There has been a rise in hackings lately, we certainly saw a huge rise in it around Christmas. There might be all kinds of reasons for this, but I won’t rule out that there might have been a security breach at Blizzard. It’s unlikely, a huge company like that can of course afford the best security money can buy. At the same time, the hackers are getting bolder and bolder, and – worst of all – richer.

Do you seriously believe that they would add an official authenticator to your account if they couldn’t afford to buy one just for that particular hack? They get your username and password, add a $6 authenticator to it to buy themselves enough time to grab as much gold as they can before Blizzard can intervene. That’s $6 dollars off the bottom line that they just have to hope will be worth it in the end (I doubt that my account was worth it, I hardly had any gold worth mentioning and not many emblems for gems), for every account. It’s no longer a quick hack and run. It’s a hack and fortify run.

Stated goal 1:
In the post about account hacking, how much do the hackers pay for the authenticator they add to a stolen account?
Stated goal 2:
From the post about account hacking, reproduce verbatim the passage from "Do you seriously" to "and fortify run.".
Stated goal 3:
Write the next part of the post about account hacking, starting after its final sentence.

Dataset excerpts:

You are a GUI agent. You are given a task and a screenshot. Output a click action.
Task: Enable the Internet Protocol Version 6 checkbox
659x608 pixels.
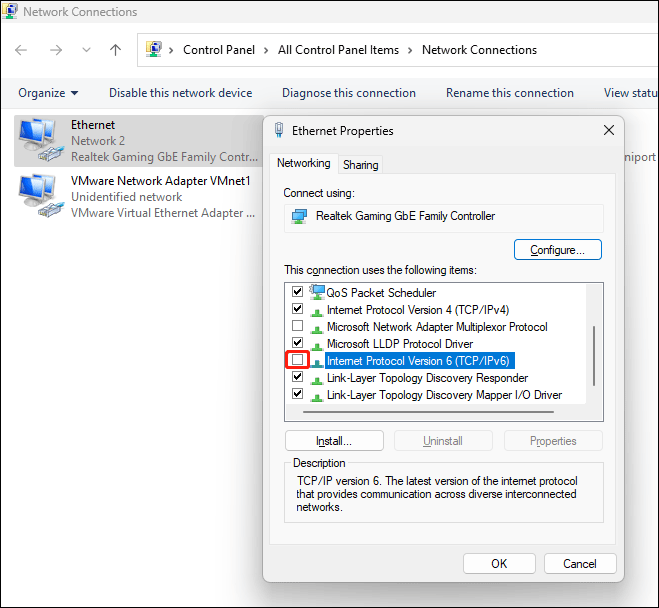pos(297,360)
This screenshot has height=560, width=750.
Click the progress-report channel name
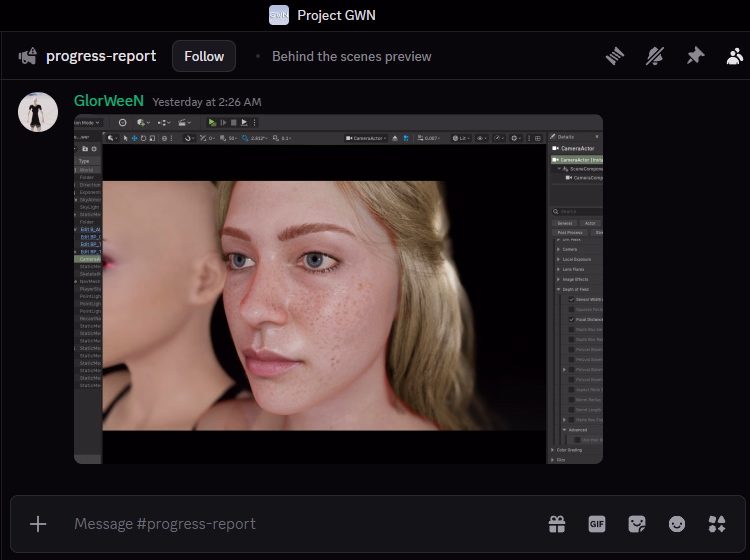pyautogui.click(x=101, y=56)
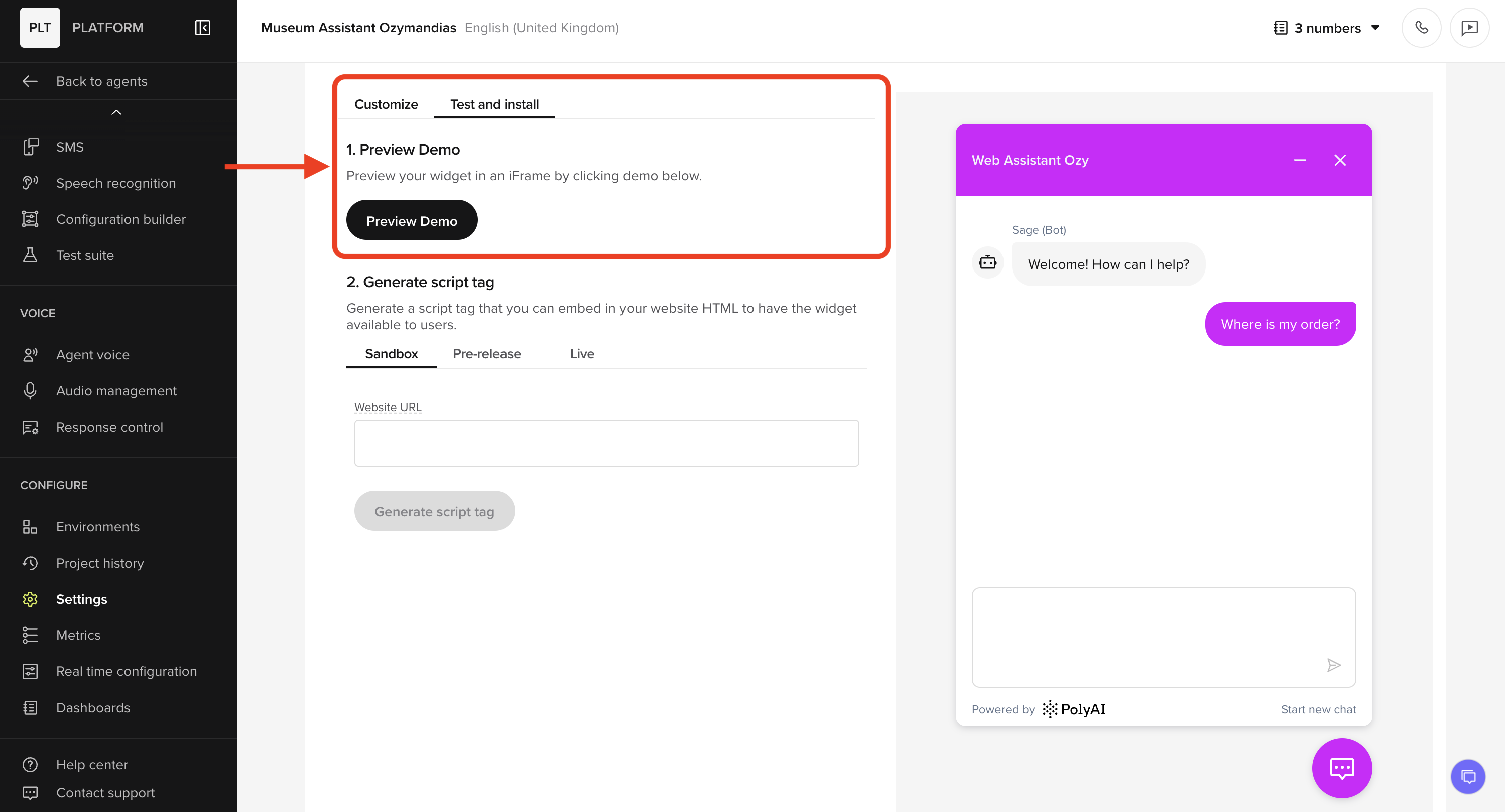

Final answer 1:
$6

Final answer 2:
Do you seriously believe that they would add an official authenticator to your account if they couldn’t afford to buy one just for that particular hack? They get your username and password, add a $6 authenticator to it to buy themselves enough time to grab as much gold as they can before Blizzard can intervene. That’s $6 dollars off the bottom line that they just have to hope will be worth it in the end (I doubt that my account was worth it, I hardly had any gold worth mentioning and not many emblems for gems), for every account. It’s no longer a quick hack and run. It’s a hack and fortify run.

Final answer 3:
There’s so much money in World of Warcraft now that these schemes are getting more and more complicated. The hackers constantly come up with new plans to circumvent the security measures that are put in place. Even the authenticators, hailed as a way to end hacking, are being used against the poor sods (like me) that don’t have one. And they will keep doing it, until either someone comes up with a security system that is fail safe, or the market in World of Warcraft gold collapses. And only the players can make that happen.

Because of this, I don’t buy into the whole “it’s always your own fault”-idea. It is probably true, but since we don’t know what actually is going on at Blizzard, I think we should at least be open to the idea. People make mistakes, every security system can potentially be compromised. And the hackers have shown, over and over again, that they are able and willing to do whatever it takes to get hold of your gold. There’s just too much money in it.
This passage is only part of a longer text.